Work required:
Below are some records; repeat them all exactly, minus the pictures.

(Saved data entries)
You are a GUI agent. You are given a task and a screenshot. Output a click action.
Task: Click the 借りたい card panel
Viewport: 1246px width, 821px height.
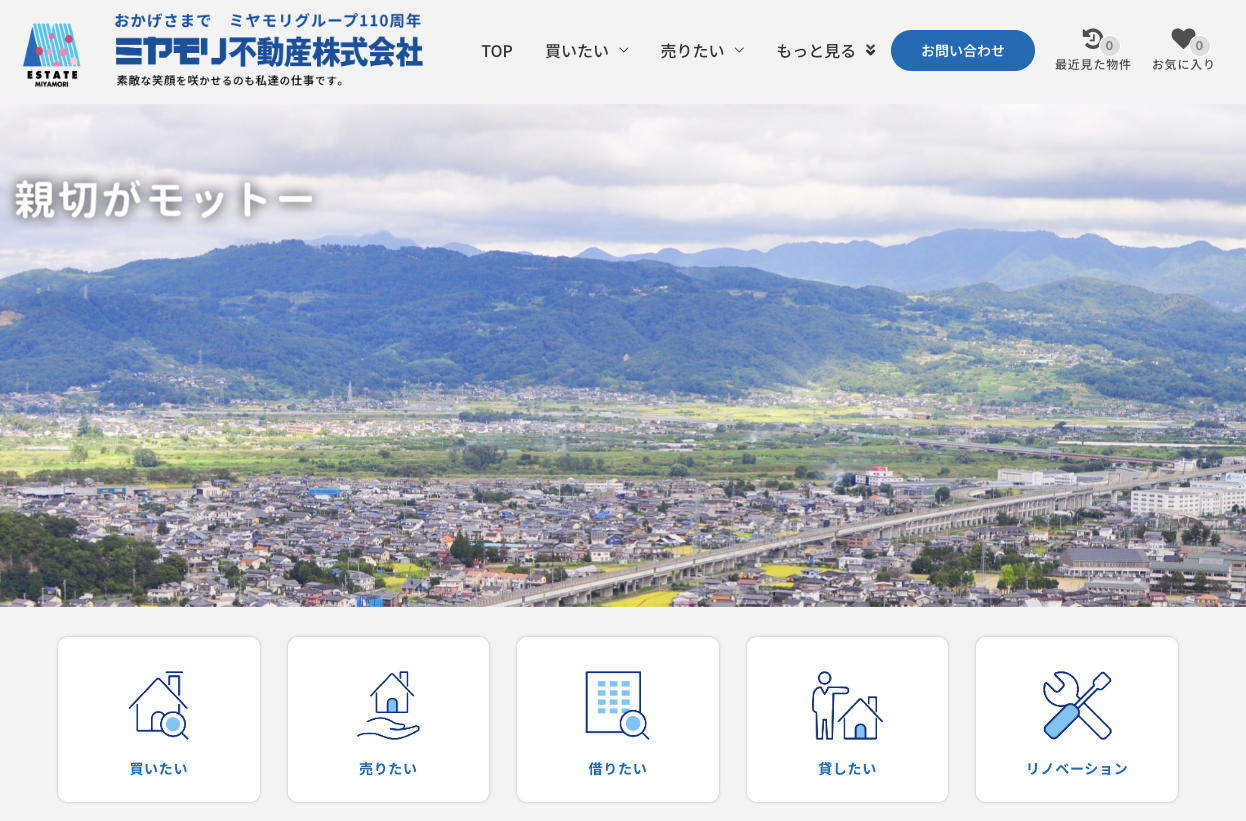(x=617, y=719)
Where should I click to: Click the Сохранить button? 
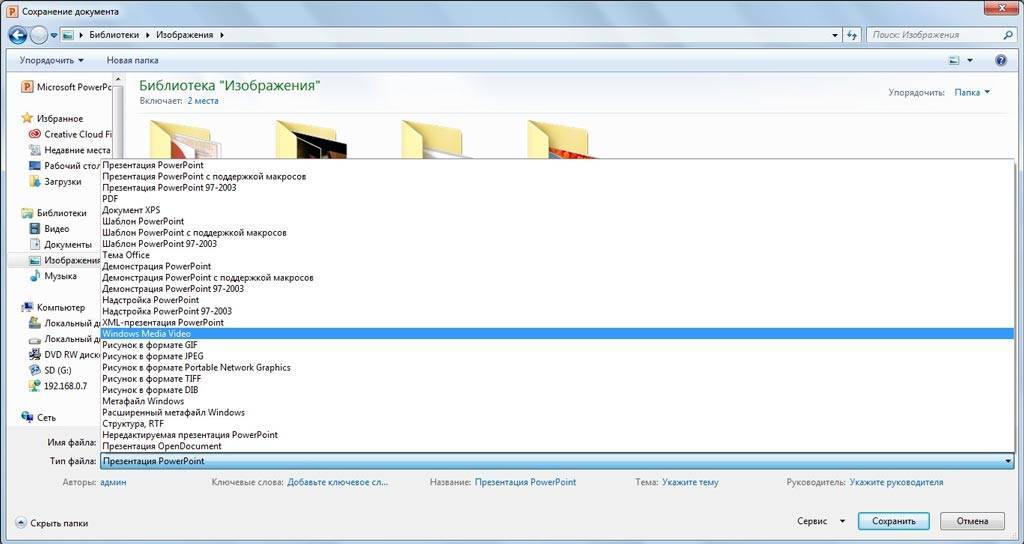tap(893, 521)
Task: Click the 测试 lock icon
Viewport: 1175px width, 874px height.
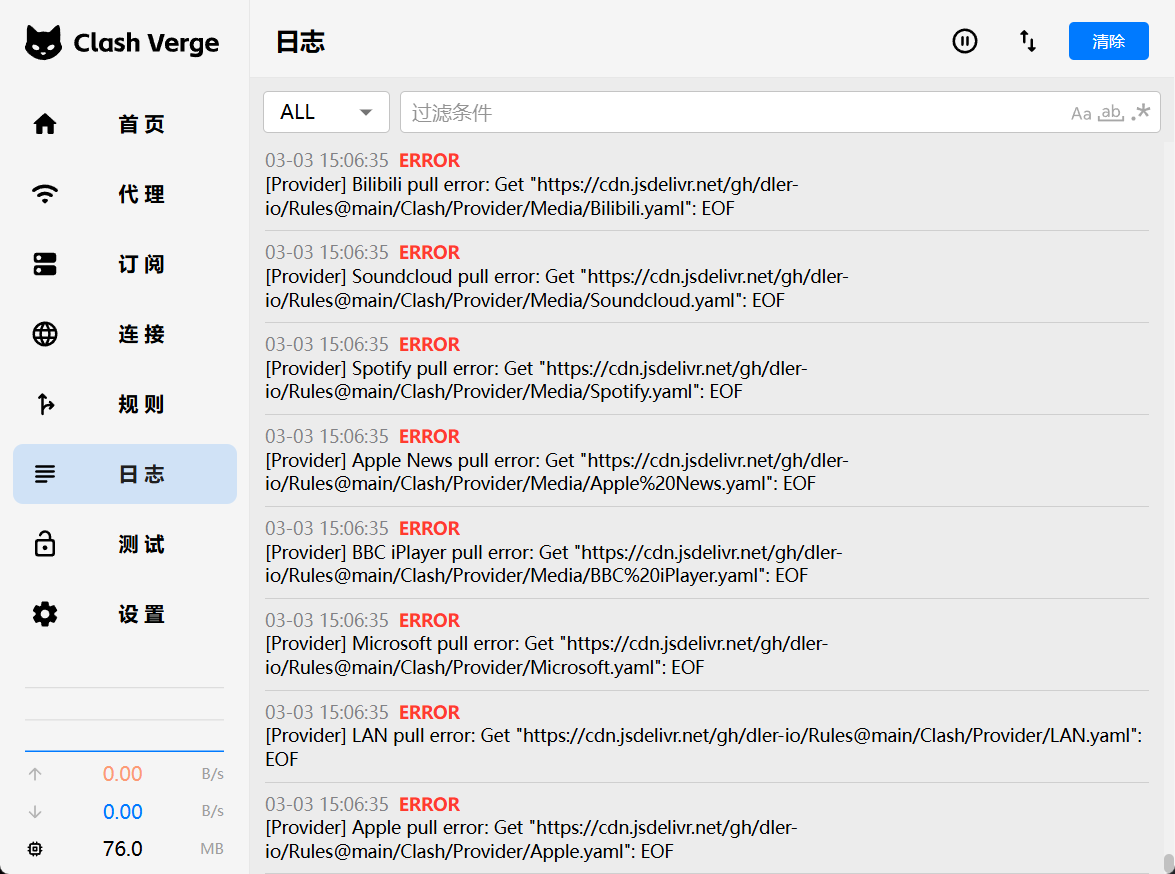Action: click(45, 544)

Task answer:
You are a GUI agent. You are given a task and a screenshot. Output a click action.
Task: Click the 借りたい card panel
Viewport: 1246px width, 821px height.
(x=617, y=719)
Where should I click to: Click the Сохранить button? 
tap(893, 521)
Task: Click the 测试 lock icon
Viewport: 1175px width, 874px height.
Action: click(45, 544)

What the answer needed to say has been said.